Here is a link to the Lasers I use https://tinyurl.com/4px4njzs
Proprietary Software: A Ticking Time Bomb
Now let’s talk about the dark side—proprietary software. You know, the kind that only works with that one weird brand from a company that’s based who-knows-where and may or may not exist in six months.
If (when?) that company folds, merges, or changes strategy (spoiler alert: they all do), you’re left with a very expensive paperweight. No updates, no bug fixes, and absolutely no way to run the machine you just bought. Congratulations—you’re now the proud owner of a 70-pound regret.
Industrial Machines: A Slight Detour
Yes, it’s true—many of the big industrial fiber cutting machines run on their own proprietary software. But here’s the workaround: LightBurn lets you design everything—then you just export a DXF file, and boom, you’re good to go. The machines don’t care where the file came from as long as it’s clean.

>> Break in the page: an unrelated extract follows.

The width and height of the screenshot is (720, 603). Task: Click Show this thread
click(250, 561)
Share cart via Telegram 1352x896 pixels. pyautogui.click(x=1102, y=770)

(I’ll dive deeper into this DXF-export trick in an upcoming blog, so stay tuned.)
The Logical Play
Look, buying a laser is already a technical decision. Let’s not make it a risky one. Choosing a machine that works with open, actively supported, and industry-adopted software like LightBurn is just common sense.
It’s like buying a car that uses regular gas instead of moon juice. One keeps going. The other leaves you stuck and wondering where it all went wrong.
Bonus Tip: One Software = One Learning Curve
Here’s the kicker: if you run a shop or plan to grow your business, having one software platform across all your lasers simplifies training, file management, upgrades, troubleshooting, and even outsourcing. It’s like standardizing your power tools—no one wants a different battery for every drill.
Bottom Line: Buy the Software Before the Laser
Before you fall in love with specs, wattage, bed size, or marketing hype, ask yourself:
“What software does this thing run?”
If the answer isn’t LightBurn, it better come with a very good reason—or you’ll find yourself learning the hard way. And trust me… I’ve already done that, so you don’t have to.